Bristol votes to scrap its mayor in move to give councillors more power

Just 10 years after voting to bring in a directly elected mayor, the role will now be scrapped and replaced with a committee system.

Photos: David Griffiths

Bristol Mayoral Referendum

Bristol has voted in a referendum to ditch its mayor and introduce a different style of local governance that will put more power in the hands of councillors.

Some 59.3% of voters opted to get rid of the current model in favour of a committee system, 10 years and two mayors after the role was brought in.

The anti-mayor campaign, dominated by current and former councillors from the Greens, Lib Dems and Tories, was jubilant as the result was announced at about 3.30am on Friday.

Mary Page, who led the campaign, said to cheers: “It is our city, the city of Bristol belongs to all of us, not just one person, not just the mayor.

“The future is, I hope, bright,” she added. “We all promise that we are going to make the best of this and make the committee system work for all because you all deserve a seat at the table.”

Marvin Rees, Bristol’s current directly-elected mayor, speaks to journalists after the result

The turnout for Thursday’s vote was 28.6%, which is low but higher than the 24% registered at the referendum 10 years ago when the city voted to bring in the mayoral system. 

The city now has two years to work out how its new way of governing will actually work, before it comes into force at the next local elections in May 2024.

Labour mayor Marvin Rees will serve the rest of his term and step down at the next election. He wasn’t going to stand for re-election, whatever the result.

I really hope I’m wrong about the committee system.
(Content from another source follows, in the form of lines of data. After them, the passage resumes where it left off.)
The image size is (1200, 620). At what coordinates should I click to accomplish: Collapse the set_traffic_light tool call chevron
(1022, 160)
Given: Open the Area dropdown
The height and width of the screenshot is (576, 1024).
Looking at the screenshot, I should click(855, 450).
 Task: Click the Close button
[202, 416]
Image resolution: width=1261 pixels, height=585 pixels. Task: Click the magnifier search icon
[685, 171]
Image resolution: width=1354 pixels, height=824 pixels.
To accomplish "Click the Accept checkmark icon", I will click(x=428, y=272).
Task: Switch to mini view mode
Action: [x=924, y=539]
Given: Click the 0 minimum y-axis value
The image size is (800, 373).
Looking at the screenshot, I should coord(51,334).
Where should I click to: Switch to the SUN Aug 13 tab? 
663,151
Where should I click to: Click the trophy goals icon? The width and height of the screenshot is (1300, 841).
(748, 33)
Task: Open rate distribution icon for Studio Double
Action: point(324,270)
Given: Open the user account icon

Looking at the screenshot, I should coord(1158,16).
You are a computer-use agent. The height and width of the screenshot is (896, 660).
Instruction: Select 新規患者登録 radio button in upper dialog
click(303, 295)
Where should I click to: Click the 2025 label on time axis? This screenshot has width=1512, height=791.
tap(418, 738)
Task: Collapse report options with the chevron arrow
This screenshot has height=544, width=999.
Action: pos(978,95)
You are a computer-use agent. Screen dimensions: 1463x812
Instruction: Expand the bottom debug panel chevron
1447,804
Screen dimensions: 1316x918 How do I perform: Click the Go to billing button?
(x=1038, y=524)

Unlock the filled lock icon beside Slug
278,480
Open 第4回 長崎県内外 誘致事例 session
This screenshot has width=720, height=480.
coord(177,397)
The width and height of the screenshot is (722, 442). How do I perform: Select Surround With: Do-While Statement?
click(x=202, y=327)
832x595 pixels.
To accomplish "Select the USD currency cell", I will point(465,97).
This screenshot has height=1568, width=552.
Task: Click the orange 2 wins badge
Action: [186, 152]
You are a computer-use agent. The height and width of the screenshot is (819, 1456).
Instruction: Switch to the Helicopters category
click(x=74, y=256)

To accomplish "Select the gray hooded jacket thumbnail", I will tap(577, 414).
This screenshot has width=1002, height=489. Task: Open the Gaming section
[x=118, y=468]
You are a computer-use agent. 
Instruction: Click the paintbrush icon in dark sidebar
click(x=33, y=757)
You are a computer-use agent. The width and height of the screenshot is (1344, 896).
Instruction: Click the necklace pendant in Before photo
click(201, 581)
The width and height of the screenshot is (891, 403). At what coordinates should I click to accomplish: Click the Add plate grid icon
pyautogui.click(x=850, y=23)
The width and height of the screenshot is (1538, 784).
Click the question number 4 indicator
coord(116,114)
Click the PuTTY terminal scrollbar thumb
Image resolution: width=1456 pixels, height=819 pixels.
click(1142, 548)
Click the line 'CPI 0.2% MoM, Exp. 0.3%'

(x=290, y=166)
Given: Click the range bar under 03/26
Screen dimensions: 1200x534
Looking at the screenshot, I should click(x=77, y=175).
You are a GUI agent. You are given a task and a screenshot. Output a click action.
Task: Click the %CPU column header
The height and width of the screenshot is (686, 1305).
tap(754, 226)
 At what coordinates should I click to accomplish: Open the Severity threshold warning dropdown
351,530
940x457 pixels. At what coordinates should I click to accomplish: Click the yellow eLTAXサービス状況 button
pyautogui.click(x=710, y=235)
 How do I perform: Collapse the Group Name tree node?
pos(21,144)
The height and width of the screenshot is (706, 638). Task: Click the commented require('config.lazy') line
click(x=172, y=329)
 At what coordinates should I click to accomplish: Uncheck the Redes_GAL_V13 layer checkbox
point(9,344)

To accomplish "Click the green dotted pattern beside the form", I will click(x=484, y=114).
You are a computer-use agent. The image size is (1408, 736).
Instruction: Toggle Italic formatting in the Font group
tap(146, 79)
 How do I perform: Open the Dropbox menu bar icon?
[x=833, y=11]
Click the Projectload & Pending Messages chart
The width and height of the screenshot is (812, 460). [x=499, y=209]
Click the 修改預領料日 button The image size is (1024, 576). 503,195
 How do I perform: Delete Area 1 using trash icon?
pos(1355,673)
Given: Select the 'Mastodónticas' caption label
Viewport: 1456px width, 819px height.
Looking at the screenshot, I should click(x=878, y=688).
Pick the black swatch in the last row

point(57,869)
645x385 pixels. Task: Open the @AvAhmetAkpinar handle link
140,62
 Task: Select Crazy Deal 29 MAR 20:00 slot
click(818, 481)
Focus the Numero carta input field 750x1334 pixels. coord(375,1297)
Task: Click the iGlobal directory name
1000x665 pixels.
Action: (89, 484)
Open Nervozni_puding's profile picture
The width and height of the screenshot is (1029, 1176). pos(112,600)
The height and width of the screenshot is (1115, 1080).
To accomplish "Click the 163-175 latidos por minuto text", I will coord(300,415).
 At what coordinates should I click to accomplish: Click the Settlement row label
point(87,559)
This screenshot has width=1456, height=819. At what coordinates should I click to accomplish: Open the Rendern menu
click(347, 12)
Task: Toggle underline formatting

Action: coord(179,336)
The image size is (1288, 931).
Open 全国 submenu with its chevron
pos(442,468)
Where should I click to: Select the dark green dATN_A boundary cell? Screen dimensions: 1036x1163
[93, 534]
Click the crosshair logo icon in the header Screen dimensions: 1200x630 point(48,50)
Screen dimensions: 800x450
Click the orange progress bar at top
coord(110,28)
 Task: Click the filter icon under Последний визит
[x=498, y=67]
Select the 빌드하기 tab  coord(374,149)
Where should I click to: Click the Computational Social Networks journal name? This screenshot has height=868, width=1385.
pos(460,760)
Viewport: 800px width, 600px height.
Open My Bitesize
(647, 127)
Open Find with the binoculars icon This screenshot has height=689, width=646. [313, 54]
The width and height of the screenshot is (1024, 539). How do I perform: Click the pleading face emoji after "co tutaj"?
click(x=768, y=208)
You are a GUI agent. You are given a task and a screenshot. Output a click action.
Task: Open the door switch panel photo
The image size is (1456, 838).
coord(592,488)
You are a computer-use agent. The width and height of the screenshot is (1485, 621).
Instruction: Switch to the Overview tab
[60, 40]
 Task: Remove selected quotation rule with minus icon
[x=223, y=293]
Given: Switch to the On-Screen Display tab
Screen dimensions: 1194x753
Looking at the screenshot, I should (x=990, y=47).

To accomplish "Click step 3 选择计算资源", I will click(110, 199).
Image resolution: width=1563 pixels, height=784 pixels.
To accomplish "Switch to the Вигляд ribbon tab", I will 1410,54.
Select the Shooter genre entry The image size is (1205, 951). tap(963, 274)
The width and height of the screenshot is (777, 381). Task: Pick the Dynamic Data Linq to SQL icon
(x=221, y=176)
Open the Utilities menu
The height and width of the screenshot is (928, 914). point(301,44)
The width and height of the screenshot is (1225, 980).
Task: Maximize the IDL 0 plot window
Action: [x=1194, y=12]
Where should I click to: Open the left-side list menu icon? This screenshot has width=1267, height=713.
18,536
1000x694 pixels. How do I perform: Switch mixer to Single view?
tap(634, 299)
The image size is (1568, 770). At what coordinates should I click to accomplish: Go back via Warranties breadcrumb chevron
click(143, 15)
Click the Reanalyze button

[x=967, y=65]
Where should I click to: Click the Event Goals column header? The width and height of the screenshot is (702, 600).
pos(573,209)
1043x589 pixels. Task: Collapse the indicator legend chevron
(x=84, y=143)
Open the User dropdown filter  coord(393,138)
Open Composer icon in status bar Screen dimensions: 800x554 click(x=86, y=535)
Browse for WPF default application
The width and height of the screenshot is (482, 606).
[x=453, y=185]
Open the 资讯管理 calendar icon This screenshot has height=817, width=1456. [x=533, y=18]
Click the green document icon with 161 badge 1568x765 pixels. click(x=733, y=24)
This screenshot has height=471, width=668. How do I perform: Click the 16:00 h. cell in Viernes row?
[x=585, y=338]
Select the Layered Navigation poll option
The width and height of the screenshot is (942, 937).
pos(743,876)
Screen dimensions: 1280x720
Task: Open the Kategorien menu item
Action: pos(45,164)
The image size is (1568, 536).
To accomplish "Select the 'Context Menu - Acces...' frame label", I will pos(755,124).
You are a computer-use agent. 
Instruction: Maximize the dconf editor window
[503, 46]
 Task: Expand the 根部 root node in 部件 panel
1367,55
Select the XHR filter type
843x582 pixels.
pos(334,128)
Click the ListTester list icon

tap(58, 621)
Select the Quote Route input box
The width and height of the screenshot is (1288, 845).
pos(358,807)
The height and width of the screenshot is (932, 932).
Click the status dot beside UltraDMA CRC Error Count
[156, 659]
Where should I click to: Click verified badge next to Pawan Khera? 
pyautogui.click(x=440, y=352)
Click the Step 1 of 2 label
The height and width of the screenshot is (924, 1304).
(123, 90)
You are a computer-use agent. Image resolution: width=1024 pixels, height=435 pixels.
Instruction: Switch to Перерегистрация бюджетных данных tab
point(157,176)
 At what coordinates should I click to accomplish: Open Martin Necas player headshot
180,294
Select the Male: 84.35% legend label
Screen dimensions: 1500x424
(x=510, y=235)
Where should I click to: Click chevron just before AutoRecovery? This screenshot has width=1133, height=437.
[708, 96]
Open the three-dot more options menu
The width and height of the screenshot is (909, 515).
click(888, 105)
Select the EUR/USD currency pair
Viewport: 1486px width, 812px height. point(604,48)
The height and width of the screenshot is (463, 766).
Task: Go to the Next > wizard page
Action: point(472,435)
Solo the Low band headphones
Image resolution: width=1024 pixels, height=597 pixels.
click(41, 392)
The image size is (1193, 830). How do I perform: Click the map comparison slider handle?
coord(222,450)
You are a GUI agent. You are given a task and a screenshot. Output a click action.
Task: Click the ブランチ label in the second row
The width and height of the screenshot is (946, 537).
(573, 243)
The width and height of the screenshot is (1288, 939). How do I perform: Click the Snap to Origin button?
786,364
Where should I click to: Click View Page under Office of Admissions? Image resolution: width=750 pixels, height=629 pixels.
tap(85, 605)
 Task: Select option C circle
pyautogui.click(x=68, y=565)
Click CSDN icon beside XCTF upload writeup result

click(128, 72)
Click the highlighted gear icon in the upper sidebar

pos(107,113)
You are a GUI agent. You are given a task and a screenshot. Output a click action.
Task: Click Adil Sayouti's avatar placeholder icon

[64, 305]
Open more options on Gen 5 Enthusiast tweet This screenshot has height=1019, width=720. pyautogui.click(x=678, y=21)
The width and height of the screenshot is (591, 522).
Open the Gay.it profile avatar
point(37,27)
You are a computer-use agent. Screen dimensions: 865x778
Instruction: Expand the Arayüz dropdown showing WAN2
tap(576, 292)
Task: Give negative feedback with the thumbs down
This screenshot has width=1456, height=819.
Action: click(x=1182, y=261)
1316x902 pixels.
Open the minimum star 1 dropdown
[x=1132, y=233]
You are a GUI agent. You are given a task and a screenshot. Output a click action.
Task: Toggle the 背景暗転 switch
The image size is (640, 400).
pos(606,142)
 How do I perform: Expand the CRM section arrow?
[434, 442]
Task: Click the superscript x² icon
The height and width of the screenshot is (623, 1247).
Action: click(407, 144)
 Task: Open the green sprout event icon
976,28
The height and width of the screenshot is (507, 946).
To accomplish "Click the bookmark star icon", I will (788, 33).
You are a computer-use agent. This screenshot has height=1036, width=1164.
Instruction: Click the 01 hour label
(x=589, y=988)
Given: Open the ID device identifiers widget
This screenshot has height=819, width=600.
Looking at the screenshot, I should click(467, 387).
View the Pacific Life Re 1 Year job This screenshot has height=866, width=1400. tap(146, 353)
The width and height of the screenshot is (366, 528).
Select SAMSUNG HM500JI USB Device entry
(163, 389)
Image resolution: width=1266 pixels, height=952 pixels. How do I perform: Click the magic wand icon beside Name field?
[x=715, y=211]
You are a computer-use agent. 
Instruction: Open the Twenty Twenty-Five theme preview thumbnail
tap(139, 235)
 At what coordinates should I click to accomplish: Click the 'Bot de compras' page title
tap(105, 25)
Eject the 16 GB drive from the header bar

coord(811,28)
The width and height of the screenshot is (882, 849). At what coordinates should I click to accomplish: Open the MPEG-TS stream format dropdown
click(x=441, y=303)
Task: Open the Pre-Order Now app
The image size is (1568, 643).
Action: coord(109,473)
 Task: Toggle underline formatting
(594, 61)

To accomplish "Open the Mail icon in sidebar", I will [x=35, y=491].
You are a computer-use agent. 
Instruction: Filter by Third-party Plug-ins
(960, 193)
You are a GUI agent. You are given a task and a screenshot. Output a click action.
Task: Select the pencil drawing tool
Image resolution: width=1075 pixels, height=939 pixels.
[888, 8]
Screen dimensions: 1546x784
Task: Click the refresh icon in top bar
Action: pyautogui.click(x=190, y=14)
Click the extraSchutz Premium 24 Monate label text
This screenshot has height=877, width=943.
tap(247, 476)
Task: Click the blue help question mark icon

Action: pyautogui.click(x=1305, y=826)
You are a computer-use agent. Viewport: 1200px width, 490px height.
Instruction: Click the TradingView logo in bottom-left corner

I hope it can stay focused on the city and deliver

Mayor Marvin Rees

The disappointed mayor told the scrum of journalists the referendum was a “distraction” from more important issues, such as the cost of living crisis, but a distraction that would have “major consequences for the city”.

He later told the Cable that the low turnout didn’t matter. “We have to respect the result of the referendum. Our job now for the next two years is to focus on delivery and build as much momentum in the city as possible and to take it into the future. 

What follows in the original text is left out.